Task to complete> Leaving out all pictures, repeat exactly the lines from the one that holds "Where should I" to the last line of the entries below.

*** Data provided ***

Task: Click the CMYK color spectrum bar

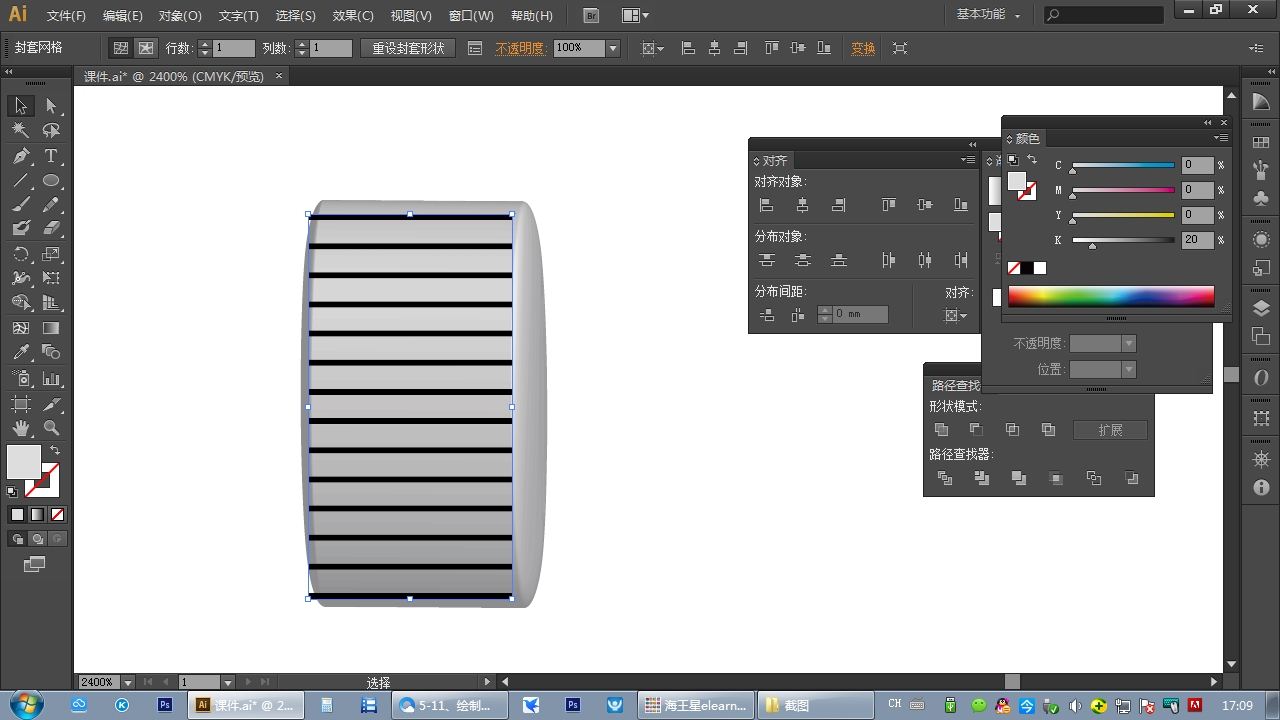Action: [x=1110, y=296]
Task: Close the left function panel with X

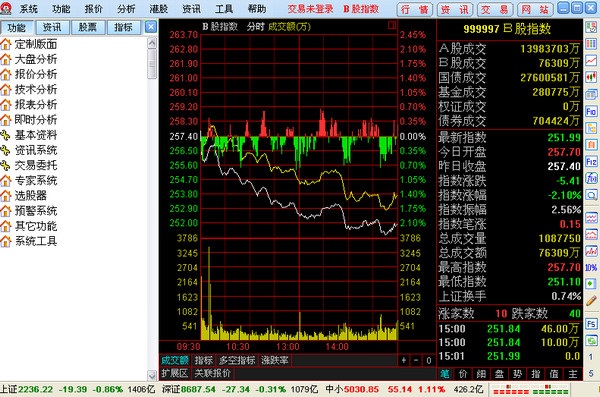Action: [151, 27]
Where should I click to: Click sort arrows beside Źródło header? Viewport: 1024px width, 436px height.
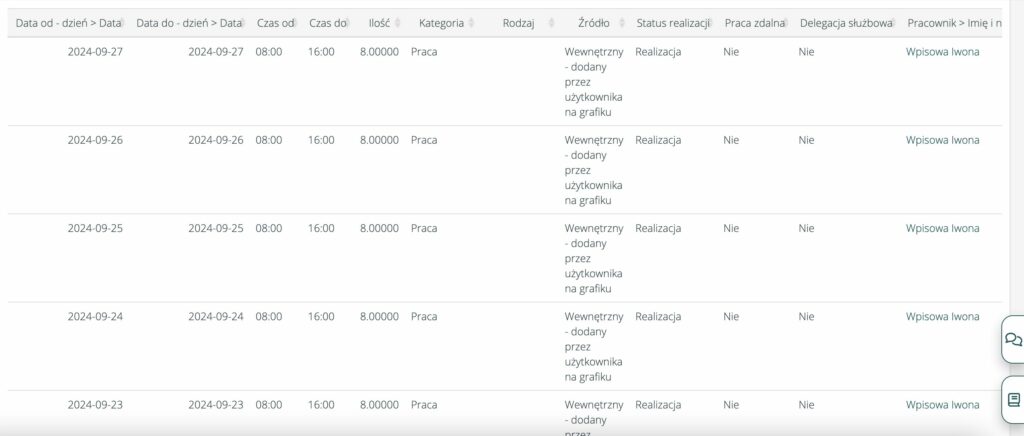pos(620,23)
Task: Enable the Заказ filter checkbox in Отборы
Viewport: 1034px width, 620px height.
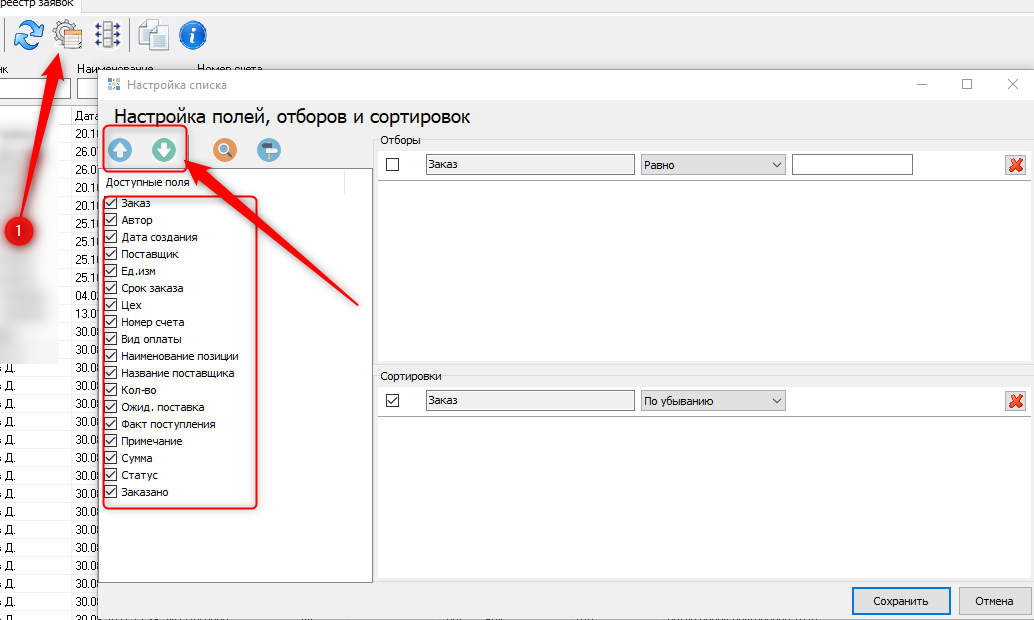Action: point(393,165)
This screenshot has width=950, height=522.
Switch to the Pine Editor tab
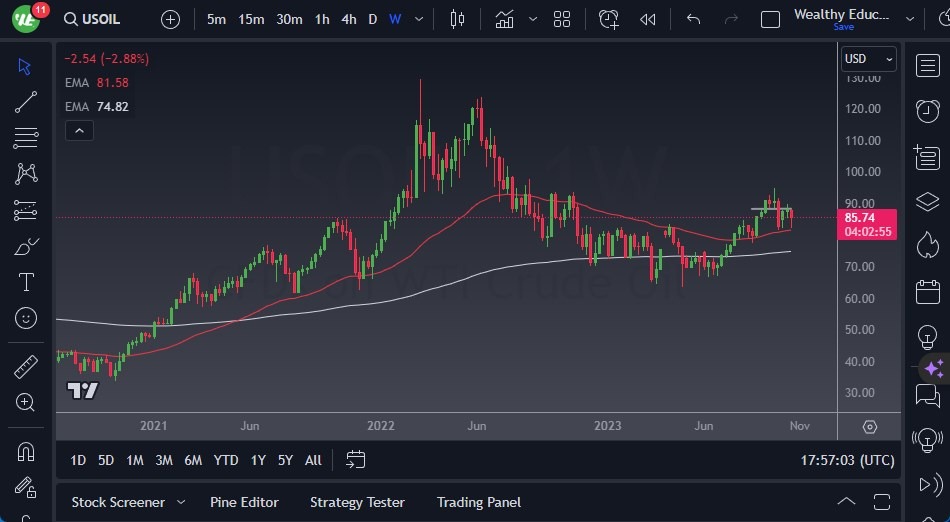[244, 502]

*** End of Data provided ***

Response below>
Where should I click to: Click sort arrows beside Źródło header? Viewport: 1024px width, 436px height.
pos(620,23)
Task: Enable the Заказ filter checkbox in Отборы
Viewport: 1034px width, 620px height.
Action: point(393,165)
This screenshot has width=950, height=522.
Switch to the Pine Editor tab
[244, 502]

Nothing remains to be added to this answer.